In an ideal world, the convenience methods would have been deprecated and removed long ago, but Sun had an inordinate fondness for leaving broken glass lying in the grass.

The rule of thumb I like, that would have prevented this silliness in the first place, is similar to Josh Bloch's rule of thumb for using overloading. In this case, it's only acceptable to offer a convenience method/default parameter when there's only one possible default. So the common C++ idiom of f(Type* optional_thing = NULL) is usually reasonable, but there are two obvious default locales: the user's locale (which Java confusingly calls the "default" locale) and the root locale (that is, the locale that gives locale-independent behavior).

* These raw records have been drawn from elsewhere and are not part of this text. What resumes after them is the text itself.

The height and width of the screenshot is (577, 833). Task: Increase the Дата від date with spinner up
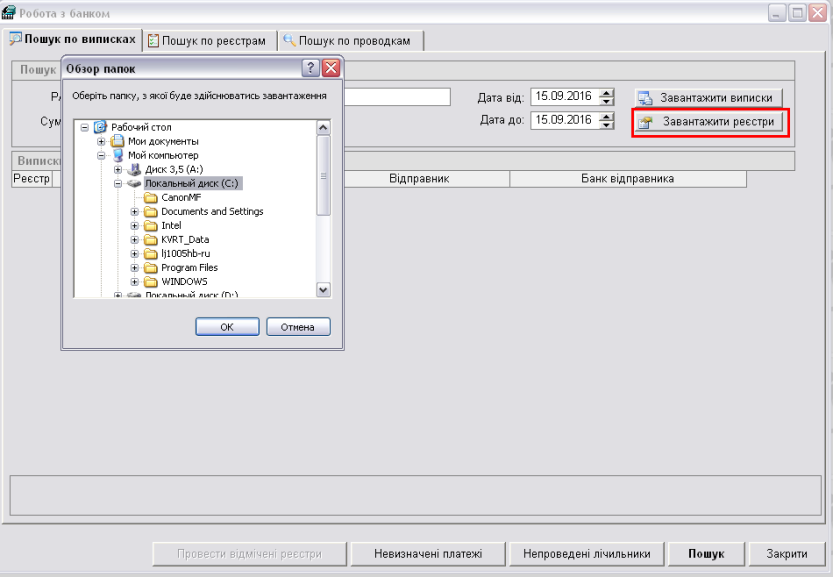coord(607,93)
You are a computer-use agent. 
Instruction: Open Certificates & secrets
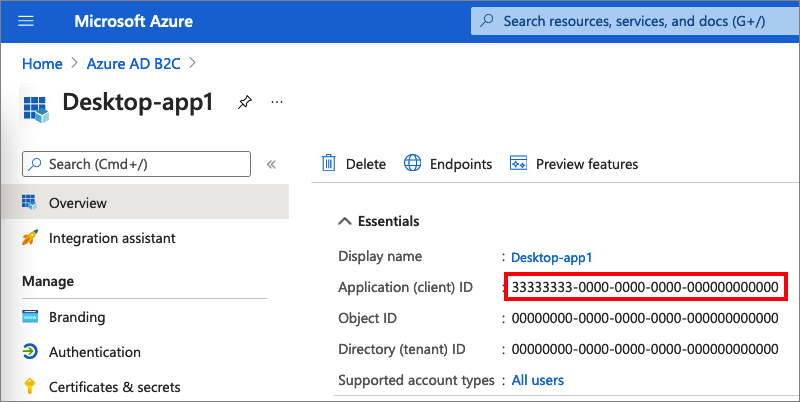[114, 386]
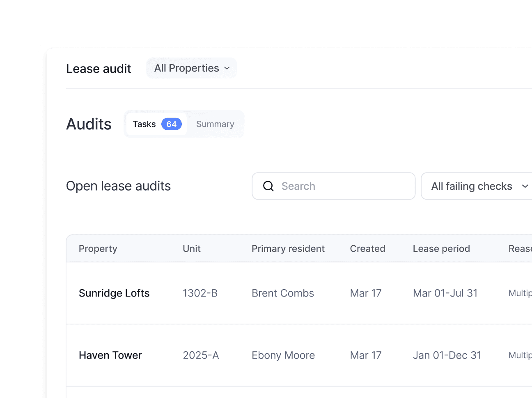This screenshot has height=398, width=532.
Task: Click the Open lease audits heading
Action: pos(118,186)

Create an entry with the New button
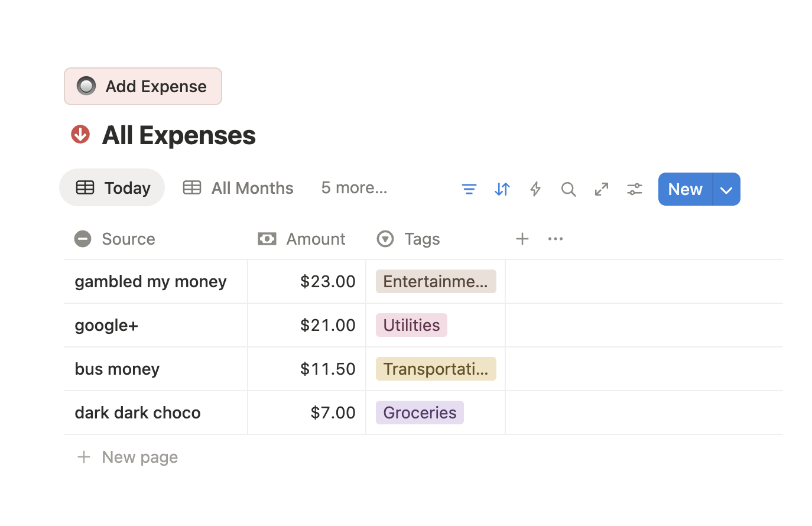click(x=684, y=189)
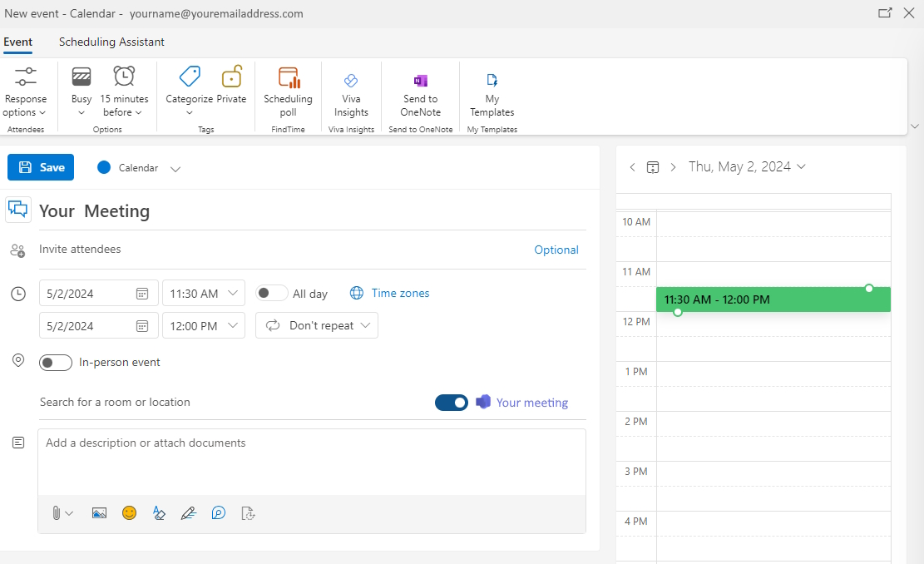Expand the start time dropdown

(x=232, y=293)
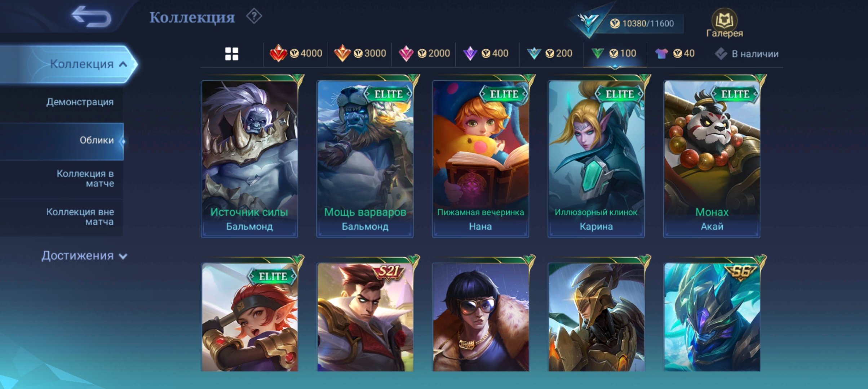Tap the back arrow icon
Image resolution: width=868 pixels, height=389 pixels.
(x=92, y=17)
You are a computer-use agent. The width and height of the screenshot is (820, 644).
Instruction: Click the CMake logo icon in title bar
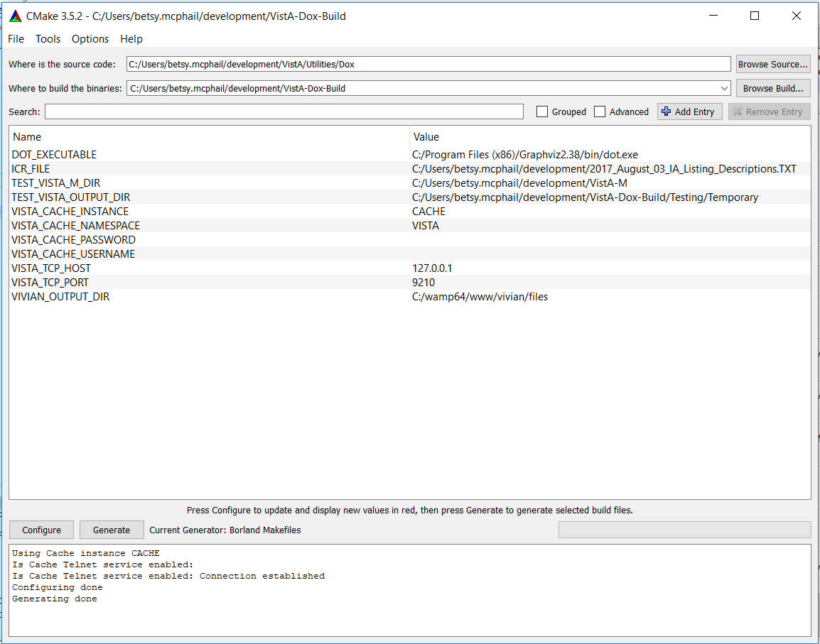(16, 16)
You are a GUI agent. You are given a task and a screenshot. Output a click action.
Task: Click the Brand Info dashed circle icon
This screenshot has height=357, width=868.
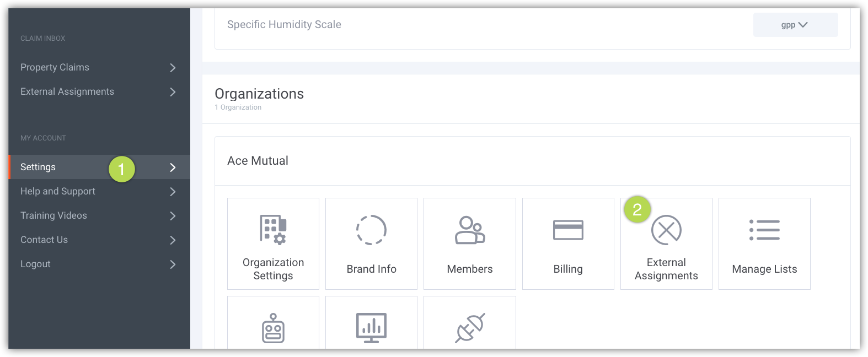click(371, 230)
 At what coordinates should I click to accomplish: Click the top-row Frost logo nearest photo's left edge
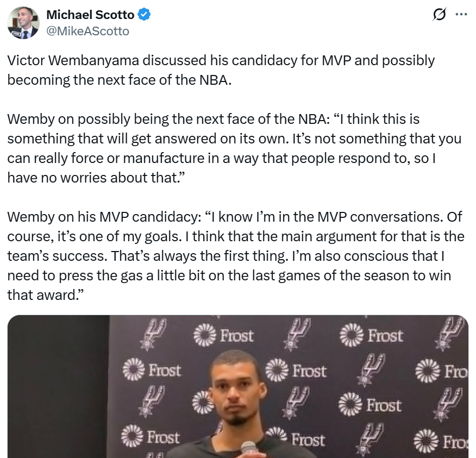(223, 335)
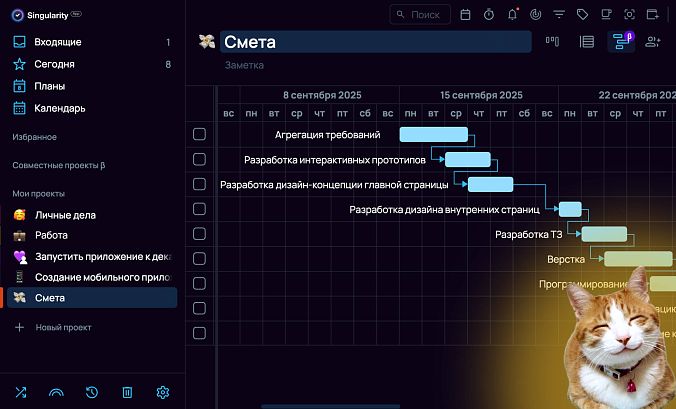This screenshot has height=409, width=676.
Task: Click Новый проект to add a project
Action: [x=63, y=327]
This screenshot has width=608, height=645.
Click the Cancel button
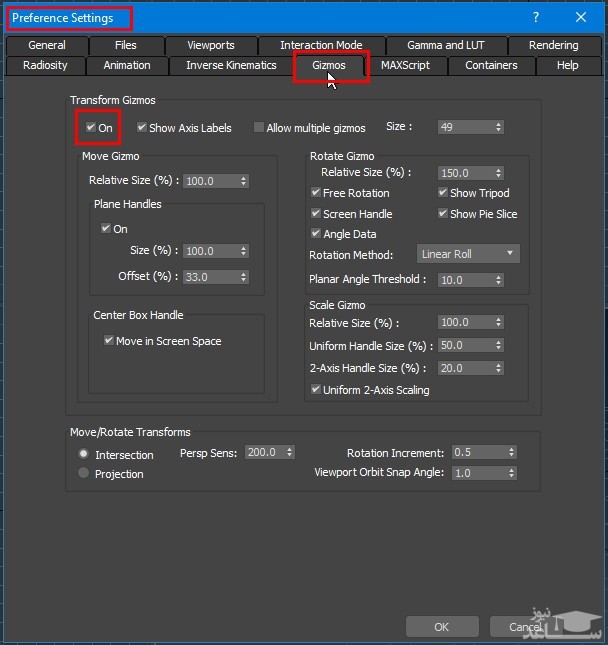525,627
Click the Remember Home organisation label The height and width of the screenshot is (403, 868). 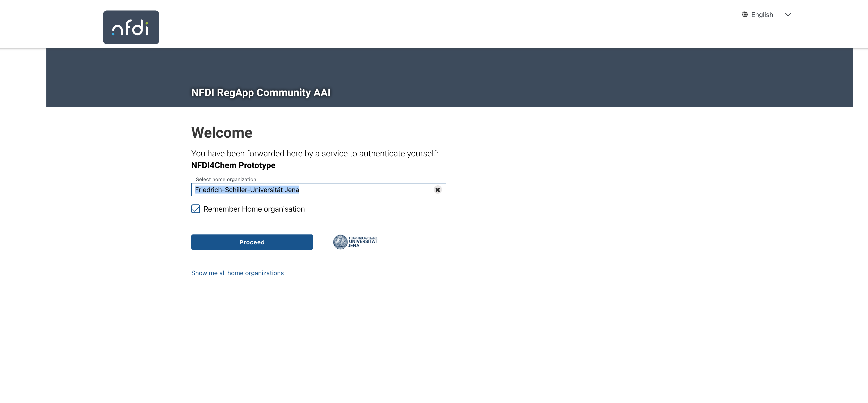tap(254, 209)

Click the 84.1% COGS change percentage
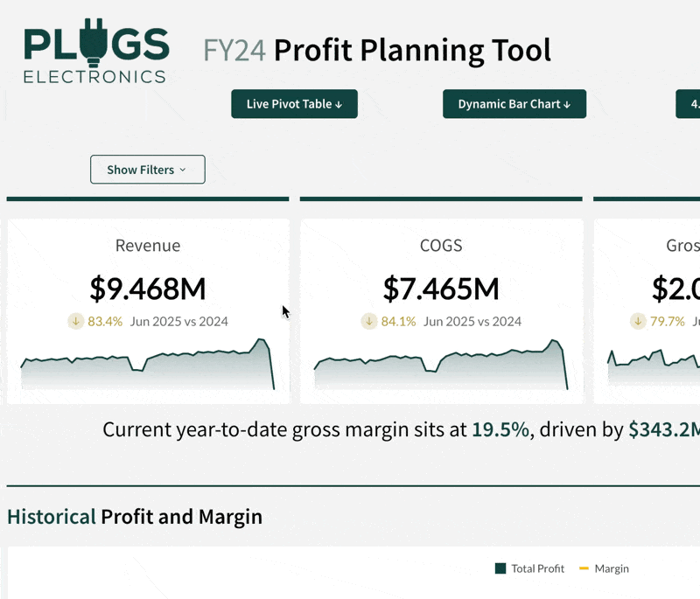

If you think you're safe from these misbegotten methods because you'd never be silly enough to use them, you still need to watch out for anything that takes a printf(3)-style format string. Sun made the mistake of almost always offering those methods in pairs, one of which uses the user's locale. Which is fine for formatting text for human consumption, but not suitable for formatting text for computer consumption. Computers aren't tolerant of local conventions regarding the use of ',' as the decimal separator (in Germany, for example, "1,234.5" would be "1.234,5"), and it's surprisingly easy to write out a file yourself and then be unable to read it back in! (There are a lot more of these locales, though, so in my experience these bugs get found sooner. The Enum.valueOf bug pattern in particular regularly makes it into shipping code.)

Where locales are concerned, there's really no room for convenience methods. Sadly, there's lots of this broken API around, so you should be aware of it. Especially if you're developing for Android where it's highly likely that you actually have many users in non-en_US locales (unlike traditional Java which ran on your server where you controlled the locale anyway).